Entre el 15-M y Mayo del 68
Los movimientos de 'indignación' son todos nacionales, en protesta contra una clase política
Immanuel Wallerstein ha comparado el movimiento de los indignados, que acaba de doctorarse internacionalmente con su sentada en Wall Street, con Mayo del 68, lo que puede ser acertado en cuanto a sus eventuales repercusiones, pero sin que eso desmienta unas diferencias tan grandes como lo que va de ayer a hoy. Leonel Fernández dijo la semana pasada en el Foro de Biarritz, celebrado en Santo Domingo, que “una ola de malhumor” recorría el mundo. El presidente dominicano calificaba muy descriptivamente la que probablemente es mayor manifestación de cólera y disgusto en tiempo de paz en Occidente, desde aquel mayo radiante que nunca fue, sin embargo, mundial, sino solo estrechamente franco-europeo.
Mayo del 68 actuaba desde la iconoclastia de una nueva fe que, aunque mal definida, proponía un mundo. Tenía líderes, jóvenes universitarios que aspiraban, aun sin pretenderlo, a convertirse en nuevos mandarines; e, inicialmente, el Partido Comunista francés, que era el más estalinista de Europa occidental, mantuvo las distancias para sumarse desganadamente a la protesta cuando ya no tenía más remedio. El enemigo de la estudiantada era un gigante, pero hombre al fin y al cabo, que abandonaba la presidencia de la República al año siguiente sin sospechar que quien le había derrotado había sido un viento primaveral y no un insulso referéndum sobre la regionalización: Charles de Gaulle. Eslóganes aparte, propios de esa prestidigitación tan francesa de la palabra —“prohibido prohibir”; “la imaginación al poder”— aquel Mayo nacía en una atmósfera intelectual en la que sería posible el eurocomunismo, el dogma antidogmático, en la mouvance del experimento checoslovaco de Alexander Dubcek, aplastado en agosto siguiente por los tanques que jubiló el más servicial vigía de Occidente: Mijaíl Gorbachov.

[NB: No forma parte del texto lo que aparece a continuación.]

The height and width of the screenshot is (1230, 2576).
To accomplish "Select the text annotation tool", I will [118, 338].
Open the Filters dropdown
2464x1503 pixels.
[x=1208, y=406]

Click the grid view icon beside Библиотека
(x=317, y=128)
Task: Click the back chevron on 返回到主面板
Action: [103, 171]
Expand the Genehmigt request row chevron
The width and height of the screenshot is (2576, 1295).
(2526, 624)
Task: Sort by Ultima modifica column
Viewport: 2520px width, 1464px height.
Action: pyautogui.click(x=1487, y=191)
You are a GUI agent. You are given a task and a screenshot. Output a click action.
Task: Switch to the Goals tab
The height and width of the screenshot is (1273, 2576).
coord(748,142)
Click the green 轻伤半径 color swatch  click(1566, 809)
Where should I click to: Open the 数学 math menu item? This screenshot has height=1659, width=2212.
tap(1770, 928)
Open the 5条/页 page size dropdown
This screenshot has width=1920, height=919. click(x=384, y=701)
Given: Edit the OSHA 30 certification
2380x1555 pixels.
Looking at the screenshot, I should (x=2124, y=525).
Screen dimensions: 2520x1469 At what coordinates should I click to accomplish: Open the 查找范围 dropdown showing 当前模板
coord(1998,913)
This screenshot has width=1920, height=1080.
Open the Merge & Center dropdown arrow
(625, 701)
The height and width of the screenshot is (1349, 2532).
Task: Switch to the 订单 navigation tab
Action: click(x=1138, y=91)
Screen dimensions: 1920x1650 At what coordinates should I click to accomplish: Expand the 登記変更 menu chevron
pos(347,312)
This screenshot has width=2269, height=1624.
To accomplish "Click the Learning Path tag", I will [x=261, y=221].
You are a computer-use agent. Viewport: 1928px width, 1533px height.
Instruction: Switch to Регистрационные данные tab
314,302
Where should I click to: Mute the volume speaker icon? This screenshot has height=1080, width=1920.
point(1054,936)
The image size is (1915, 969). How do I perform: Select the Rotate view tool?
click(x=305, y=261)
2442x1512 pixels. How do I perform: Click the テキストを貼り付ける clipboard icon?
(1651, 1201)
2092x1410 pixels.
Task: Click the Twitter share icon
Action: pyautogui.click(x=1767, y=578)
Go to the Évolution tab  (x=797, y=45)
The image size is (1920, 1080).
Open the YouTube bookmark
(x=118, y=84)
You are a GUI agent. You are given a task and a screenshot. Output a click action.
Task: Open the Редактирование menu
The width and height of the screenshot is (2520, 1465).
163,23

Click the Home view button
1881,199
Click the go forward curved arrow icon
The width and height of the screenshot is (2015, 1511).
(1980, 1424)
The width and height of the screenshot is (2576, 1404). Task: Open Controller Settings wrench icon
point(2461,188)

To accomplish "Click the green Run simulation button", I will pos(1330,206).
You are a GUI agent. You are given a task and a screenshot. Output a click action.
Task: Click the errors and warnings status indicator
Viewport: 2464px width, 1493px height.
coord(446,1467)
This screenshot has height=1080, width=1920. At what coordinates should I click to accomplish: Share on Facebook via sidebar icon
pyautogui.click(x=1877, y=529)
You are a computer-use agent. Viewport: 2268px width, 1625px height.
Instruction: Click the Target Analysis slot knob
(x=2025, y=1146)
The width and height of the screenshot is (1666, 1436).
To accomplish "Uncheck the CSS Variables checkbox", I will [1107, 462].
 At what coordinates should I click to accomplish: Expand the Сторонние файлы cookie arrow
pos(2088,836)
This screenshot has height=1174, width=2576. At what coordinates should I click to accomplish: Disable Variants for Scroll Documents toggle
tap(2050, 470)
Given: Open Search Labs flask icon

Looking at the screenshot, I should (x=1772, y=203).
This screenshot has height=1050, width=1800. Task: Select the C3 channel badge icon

El movimiento que comenzó en la Puerta del Sol, hasta ahora la única exportación española verdaderamente internacional del siglo XXI, tiene como gran protagonista a una masa tan deliberadamente anónima como despersonalizado es su enemigo: el capitalismo financiero, los bancos y sus hipotecas, los gobernantes que desoyen la opinión, la insuficiencia democrática que no da para un empleo digno; lo más antropomórfico en ese eje del mal es la muralla de Wall Street. Estamos por ello ante un movimiento de okupas universales que no propone ninguna revolución, sino la domesticación sin escapatoria posible del capitalismo. No sabemos si ha opinado Francis Fukuyama, el biógrafo del fin de la historia, pero seguramente debería estar satisfecho cuando menos por el hecho de que tanta ira acumulada se exprese hoy de forma tan poco ideologizada. Su colega y rival Samuel P. Huntington, ya fallecido, se molestaría, en cambio, de que no aparecieran musulmanes en la protesta. Efectivamente, salvo algunos latinoamericanos fácilmente asimilables a la algarabía española, la inmigración está callada para no llamar innecesariamente la atención.
Pero que el 15-M prefiera alojarse en el seno oscuro de la masa no significa que carezca de organización. Si Mayo del 68 congregaba a sus peones por medio del pasquín y del teléfono, el movimiento madrileño y sus adláteres mundiales son de profesión digitales, como el proselitismo y el encuadramiento políticos. Pero ¿cuál es su futuro, más allá del natural orgullo de ver cómo el público se reclama de parecida indignación en tantos países azotados por la crisis? Eslóganes tan poco realistas como “el pueblo unido, jamás será vencido” parece que lo sitúan en una difusa zona a la izquierda, pero no faltan en sus aglomeraciones venerables representantes de la tercera edad, que exigen que se les trate como corresponde a los que sostuvieron el Estado providencia. ¿Hay materia prima humana en el movimiento para que se constituya en fuerza política con designio propio? Ante el 20-N en España, ¿aparta el movimiento de las urnas o solo llama al voto de castigo, en contra de quien quiera que esté en el poder?
Los movimientos de indignación son todos profundamente nacionales, vinculados a la protesta contra una coyuntura y una clase política determinadas, pero de la Puerta del Sol a Palacio Quemado en La Paz, ante el que indígenas bolivianos claman por la preservación de un parque natural o estropean su voto en una absurda elección de magistrados, se encuentra un factor de unidad. Con la historia concluida o no, el descrédito del sistema o de cómo se practica —aquel al que Churchill llamó el menos malo de los existentes— parece hoy ir en aumento. El liberal capitalismo, como decía Fukuyama, ha ganado; pero no gusta la manera.